• [Task prompt]: Below are records; reply with nothing but the number of lines in them that contain "computer".

• [Records to use]:
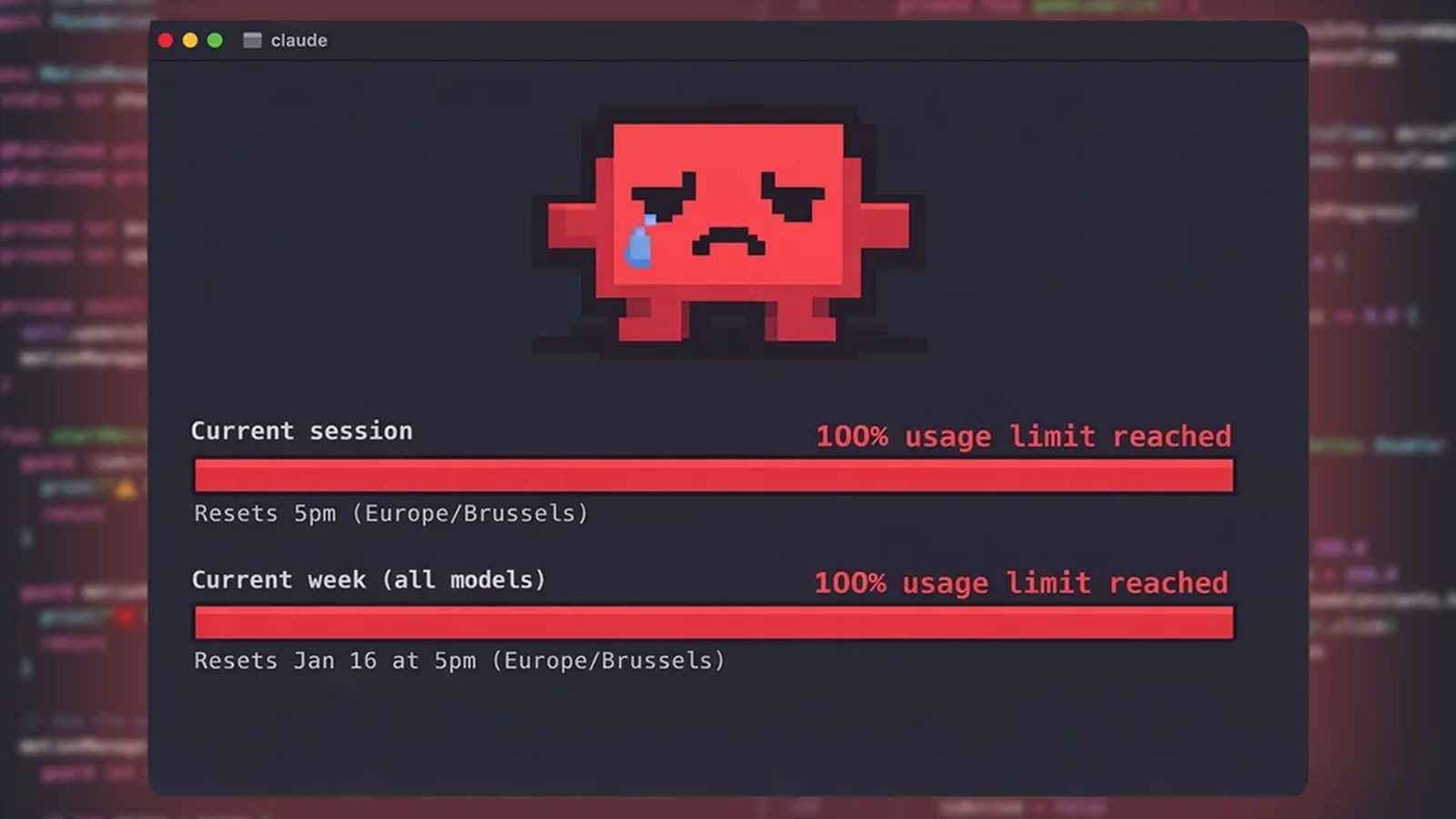Click the crying red pixel mascot

(728, 230)
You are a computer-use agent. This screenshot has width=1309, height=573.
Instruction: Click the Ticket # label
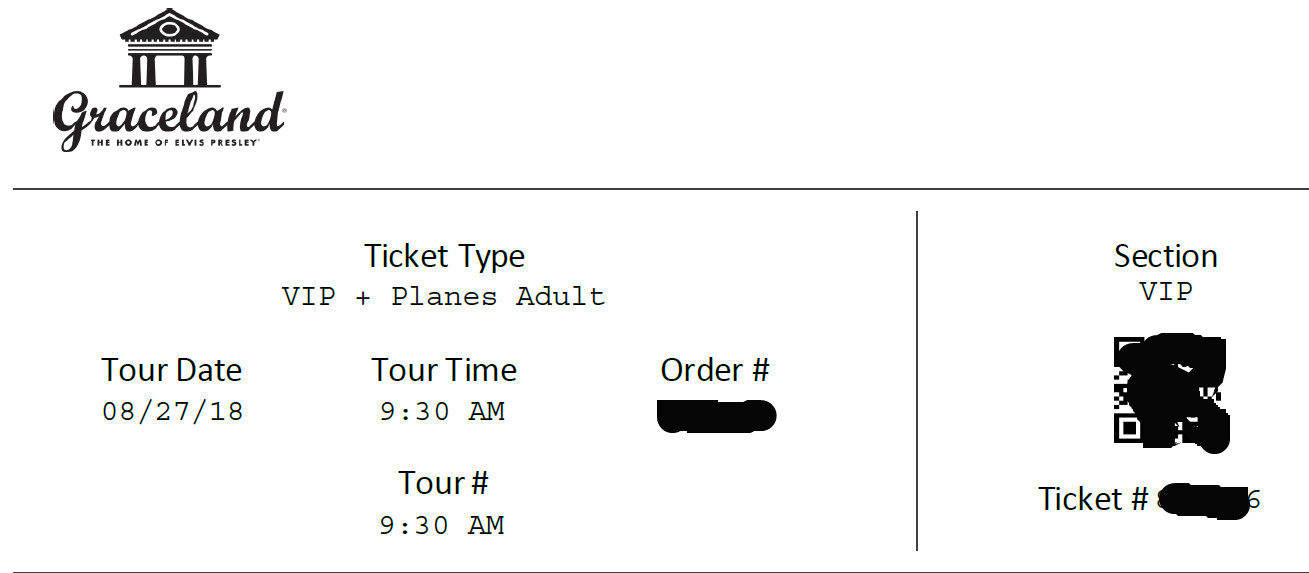pyautogui.click(x=1093, y=499)
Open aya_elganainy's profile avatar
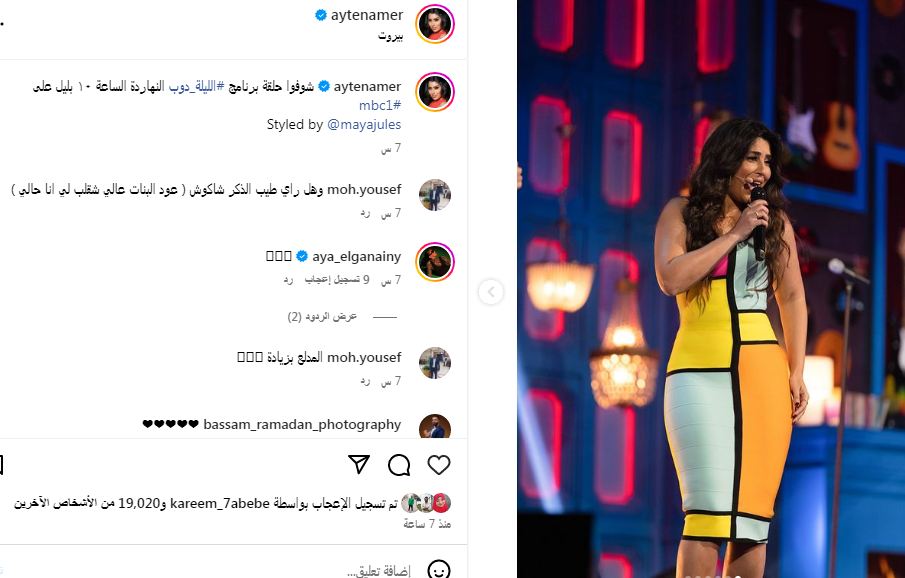905x578 pixels. coord(435,262)
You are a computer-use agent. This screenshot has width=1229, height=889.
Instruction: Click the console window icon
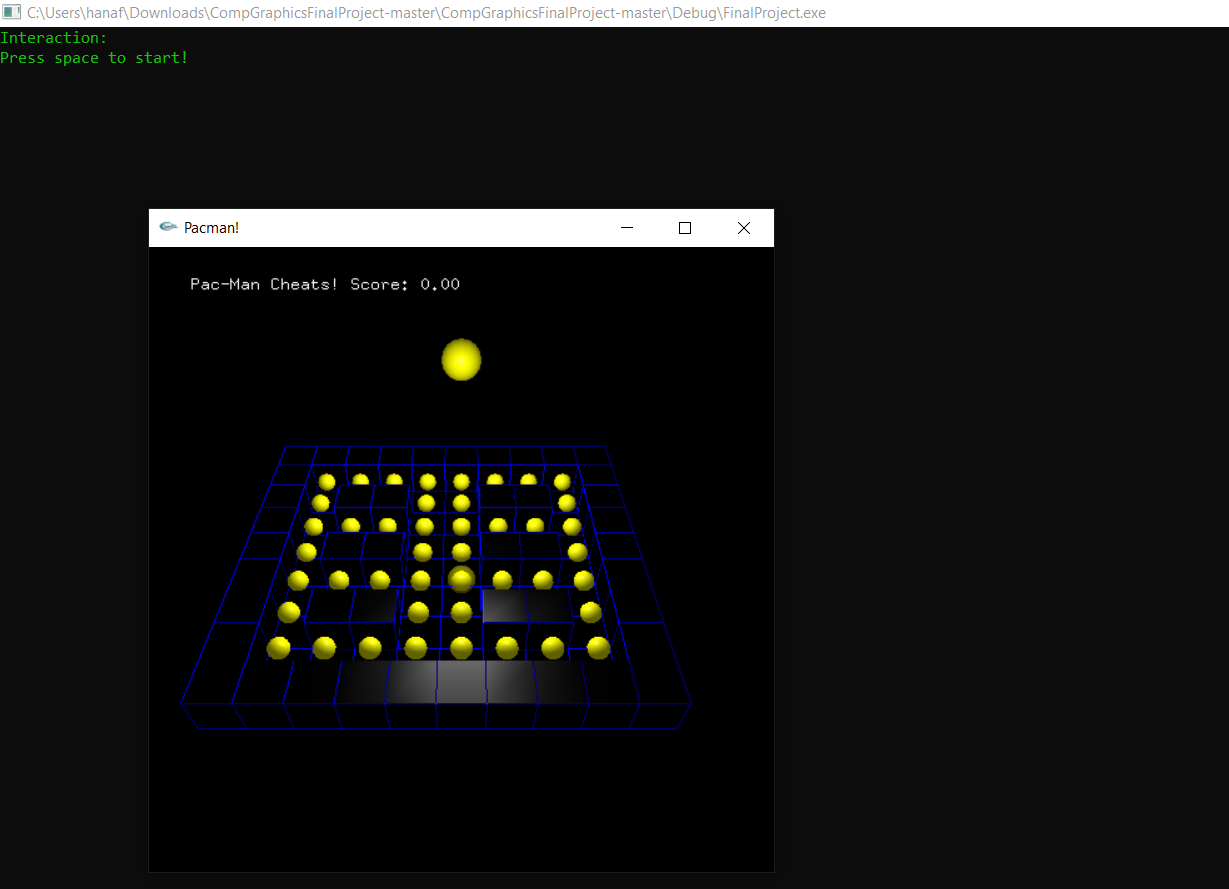tap(11, 11)
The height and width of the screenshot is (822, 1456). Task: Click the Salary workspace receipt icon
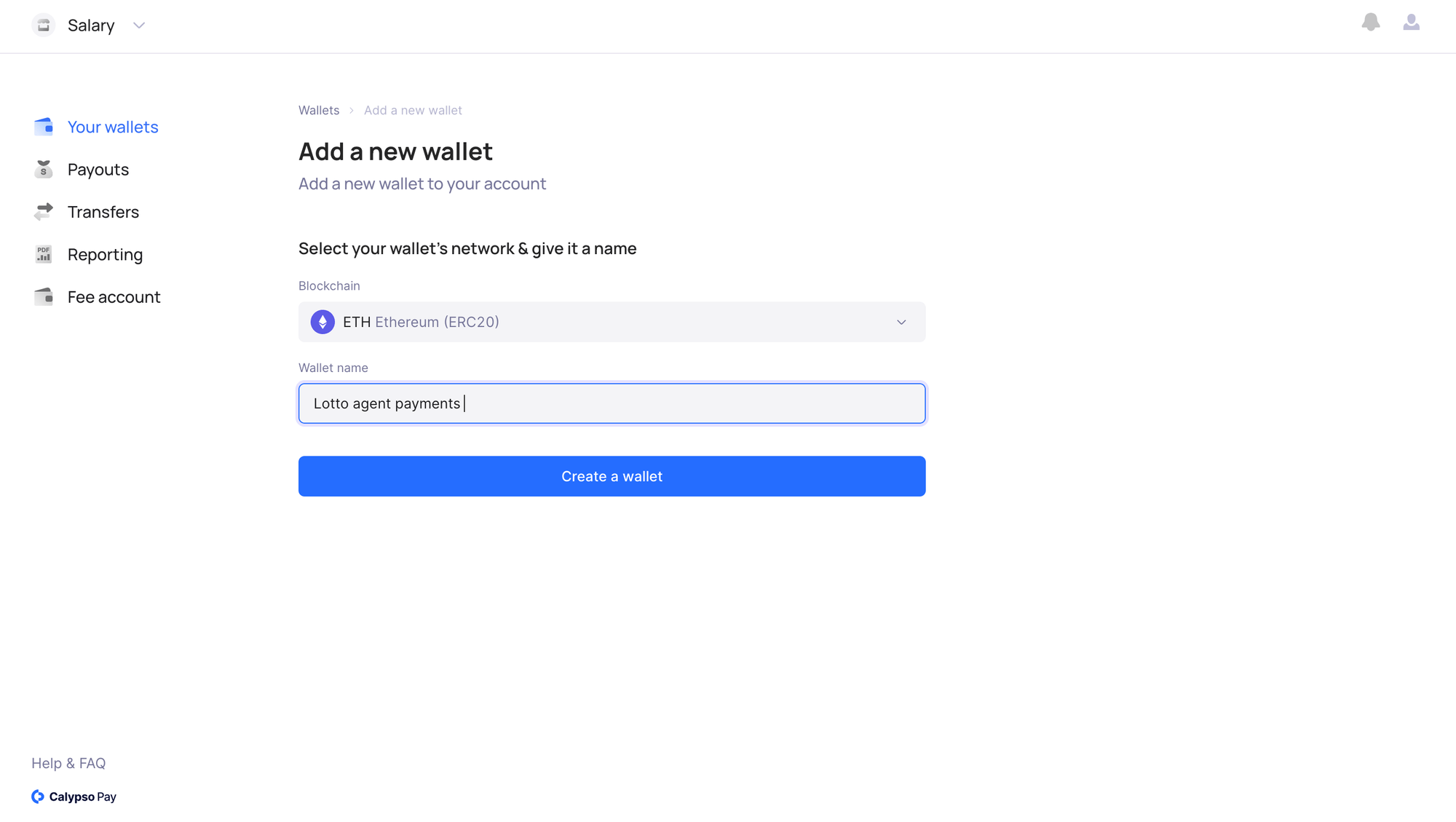tap(43, 25)
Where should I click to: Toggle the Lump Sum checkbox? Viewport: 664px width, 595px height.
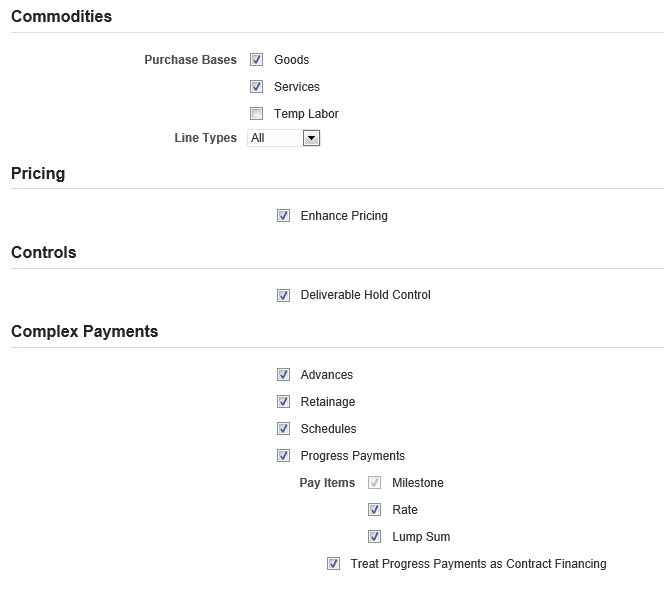[375, 537]
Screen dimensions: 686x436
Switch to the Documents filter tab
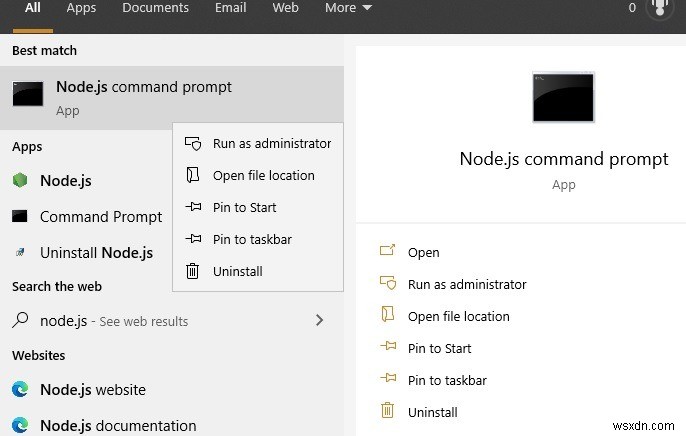point(155,8)
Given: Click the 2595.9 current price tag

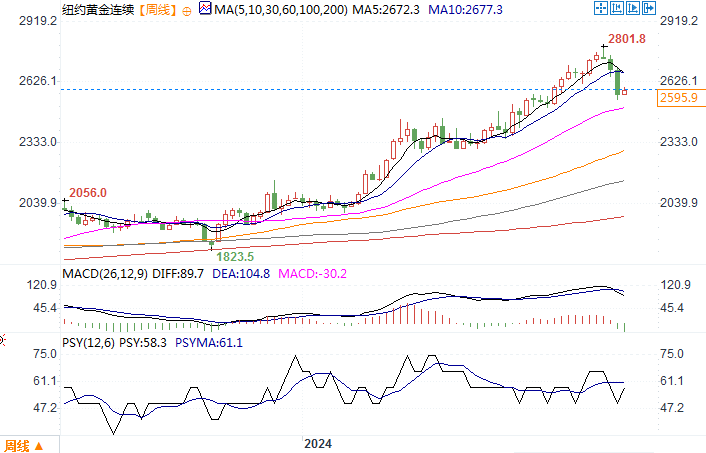Looking at the screenshot, I should (681, 98).
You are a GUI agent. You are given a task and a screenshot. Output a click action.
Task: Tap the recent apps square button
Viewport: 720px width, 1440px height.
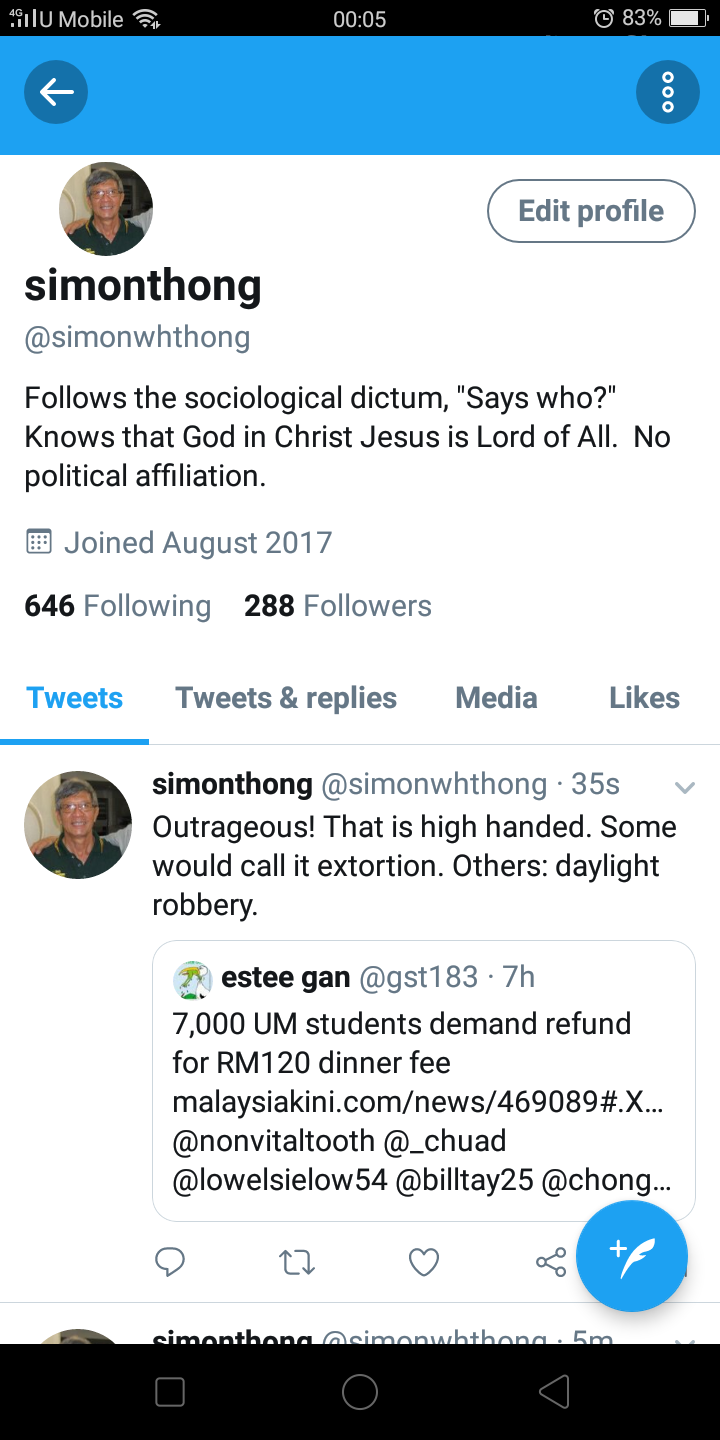(170, 1391)
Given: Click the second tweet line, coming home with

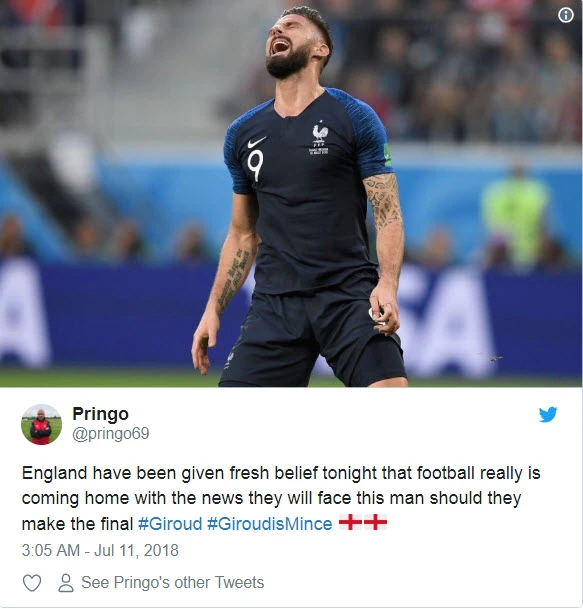Looking at the screenshot, I should pyautogui.click(x=271, y=498).
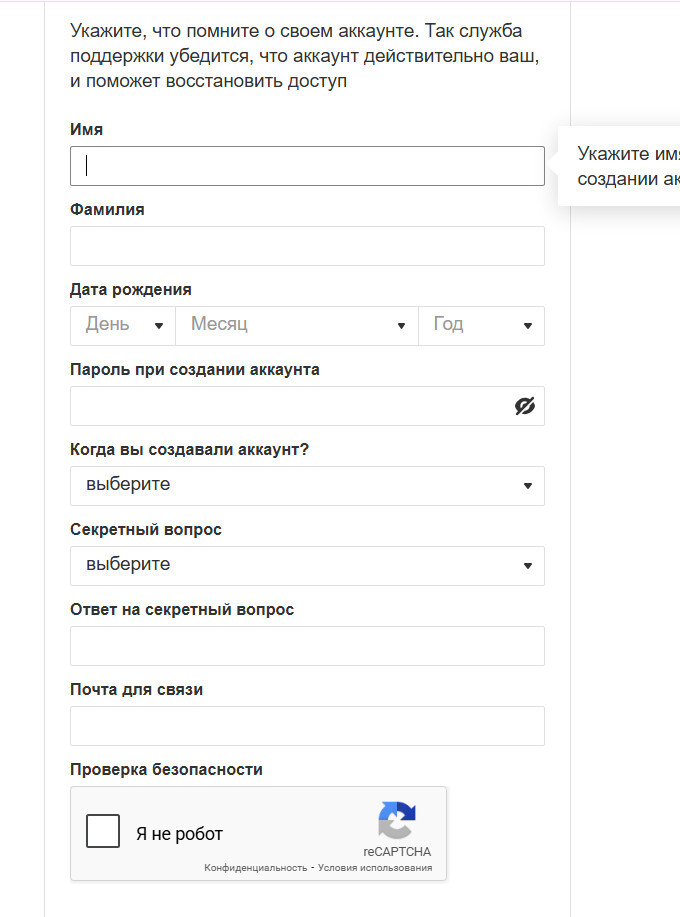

• [Solution to the exercise]: 2